Within a school environment it is vital for each and every child to have equal access to technology and being able to benefit from the ways by which a student can learn through the use of technology. In a school environment, when incorporating ICT into learning it is important to have a whole of school approach. Schools need to be aware of the positive impacts of ICT to learning and should incorporate appropriate computer skills and knowledge of effective development of the technology into training courses for teachers thus transferring this knowledge to the students in the classroom. Every classroom within a school needs to allow their students to have access to technology and be able to learn with technology therefore resources need to be shared amongst all classrooms. There also needs to be a curriculum which easily allows for technology to be successfully integrated. Teacher’s need to have gained the appropriate skills and access ongoing professional development to be able to successfully incorporate ICT into their students learning. Teachers need to be able to implement an ICT unit that engages students in the effective use of technology to achieve desired learning outcomes.

 

REFERENCES

Holden, S.  (2007). 21st –century learning and ICT what does the research say? Teacher, September, 40-42.
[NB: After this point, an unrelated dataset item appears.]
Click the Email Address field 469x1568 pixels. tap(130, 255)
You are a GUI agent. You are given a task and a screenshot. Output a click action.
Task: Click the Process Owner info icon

Neal, G. (2007). Learning with information and communication technology. Australian Journal of Middle Schooling, May, Vol. 7 No. 1, 5 – 11.

Trilling, B. (2007). Toward learning societies and the global challenges for learning with ICT. Contributed Paper, June, Vol 22 No. 1, 10 – 16.                                                                     

Kolodziejczyk, I. (2009). ICT for education – the way ahead, but how? Contemporary PNG Studies: DWU Research Journal, November, Vol. 11.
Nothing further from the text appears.